EXTRACT:

· · ·

Euan Semple at the British Library

Last night I went to Euan Semple‘s event to launch his book, Organizations Don’t Tweet, People Do, at the British Library. It was the first time I’ve live-blogged an event in ages, a skill I’m going to have to polish up a bit before Le Web London in June, hence the lag in getting this up on the blog. 

The event took for form of a conversation between Richard Sambrook (RS) and Euan (ES), which I have attempted to capture as faithfully as I can, but of course much of this is paraphrasing especially the questions. 

RS: Why do people Tweet, not organisations?  

ES: Got fed up of marketing folk doing 140 character press releases, felt intrusive, into what is a personal space. Surprised at industrialisation, it’s turned into a thing that can be bought and sold. But even if someone else does it for you, it’s still a person tweeting. Some corps are good, e.g Virgin Airways, they give a name, they’re open about the fact that there’s a person there. 

RS: Why is that important? 

ES: It’s important because we’ve lost our voices, having been part of the BBC for as long as I was, we’ve outsourced our storytelling to other people, our sense-making. We wait for others to tell us what to think, what’s right. Social media is giving us back the ability to tell our stories, and that’s very disruptive, and a lot of people are interested in assimilating it. A lot are making it just same-old same-old, and we’d lose a precious opportunity if we allowed that to happen. 

There’s a risk that some of us that ‘get it’ foist it on others, and that’s something we need to be wary of, so need to look at the opportunity. Once people grasp that opportunity a lot of the organisational norms we think are inevitable will turn out not to be. 

RS: You’re clear this isn’t about tech, but about what it enables. What is that? 

ES: We don’t have to all be the same, being different is what this relies on. If you end up with monoculture, you haven’t shifted things very far. Er, what was the question again?

RS: What is the cultural change? What makes it different? 

ES: This is more of the social changes that are happening anyway that the tech is enhancing, or speeding up. Tech appears when you’re ready, and I feel that the corporate period, the industrial then the corporate world that so many of us get sucked into and think that’s just what you do, have assumed that that’s what the world has to be. It’s infantilised us. At the BBC there was a divide between the infants and the grown-ups. So many big things, like democracy, are struggling, the financial world is struggling. And we have an unique opportunity – these phase shifts don’t happen often – to be part of something. That’s why I got into blogging, my kids will be into this more than I am, and if it’s going to be habitable we have to make it habitable. 

RS: You started from a position in Knowledge Management. 

ES: Twitch twitch

RS: But that’s a lot of what social media is used or these days. 

ES: And I’m going to have to get used to it, going to have to get over my discomfort with it. 

RS: What was the problem with KM? What was your epiphany?

· · ·

DATA EXCERPTS:
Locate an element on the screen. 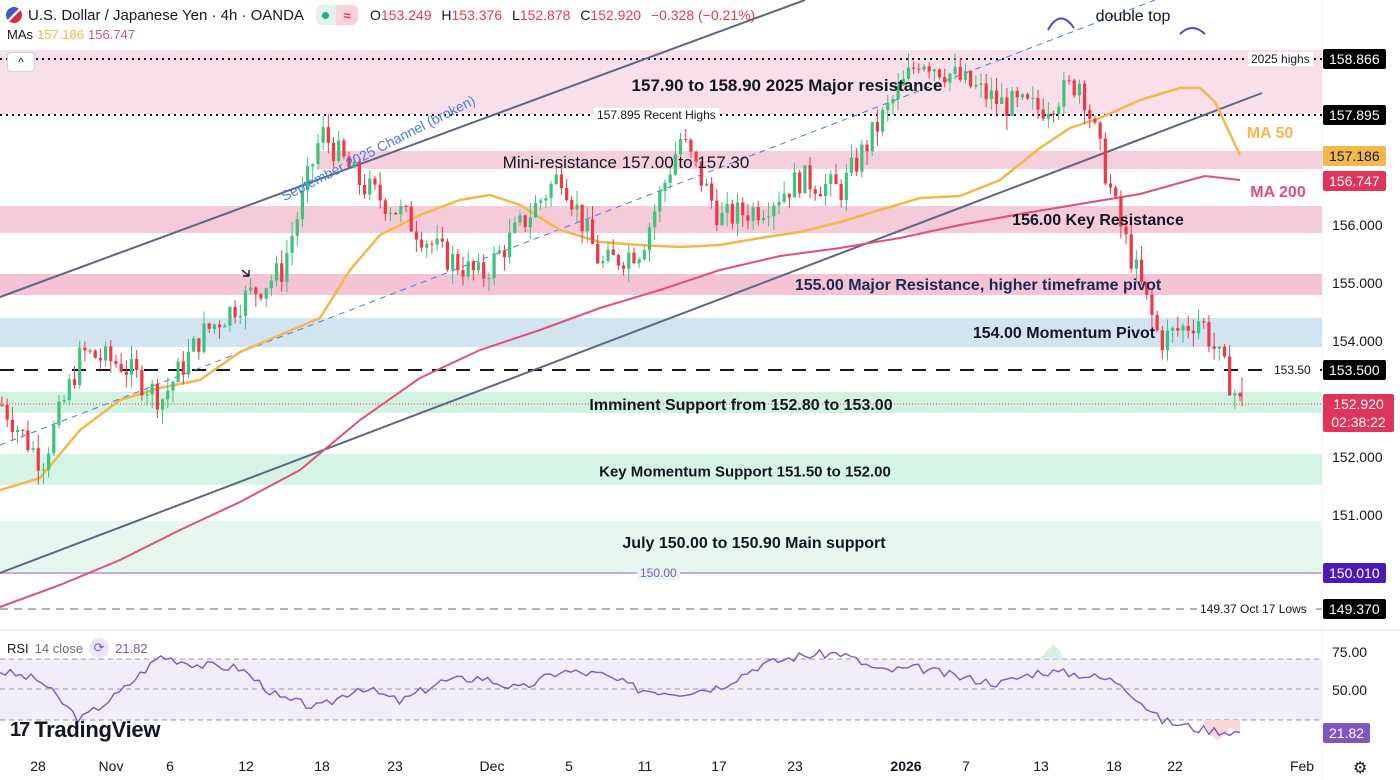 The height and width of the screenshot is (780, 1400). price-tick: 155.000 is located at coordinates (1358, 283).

· · ·

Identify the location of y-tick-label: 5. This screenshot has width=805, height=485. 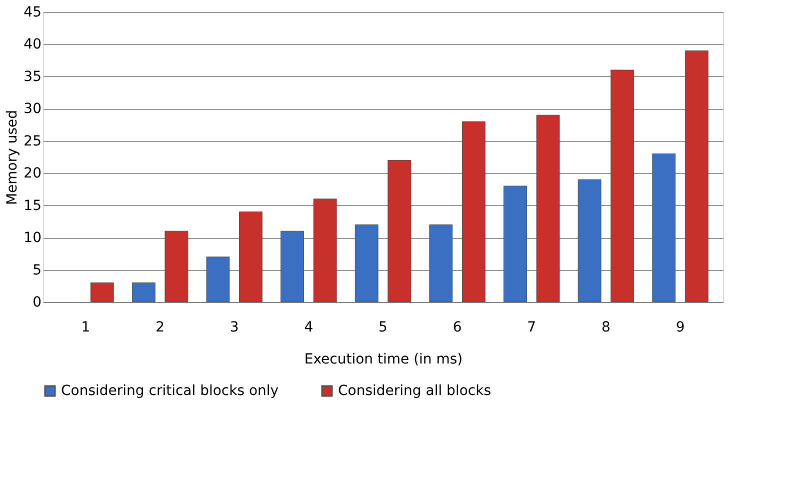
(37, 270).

· · ·

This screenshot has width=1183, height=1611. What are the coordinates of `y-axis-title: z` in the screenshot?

· · ·

DIRECTIVE: In the British Library event write-up, which company does Euan name as an example of a corporation that is good at tweeting?

EXERCISE RESULT: Virgin Airways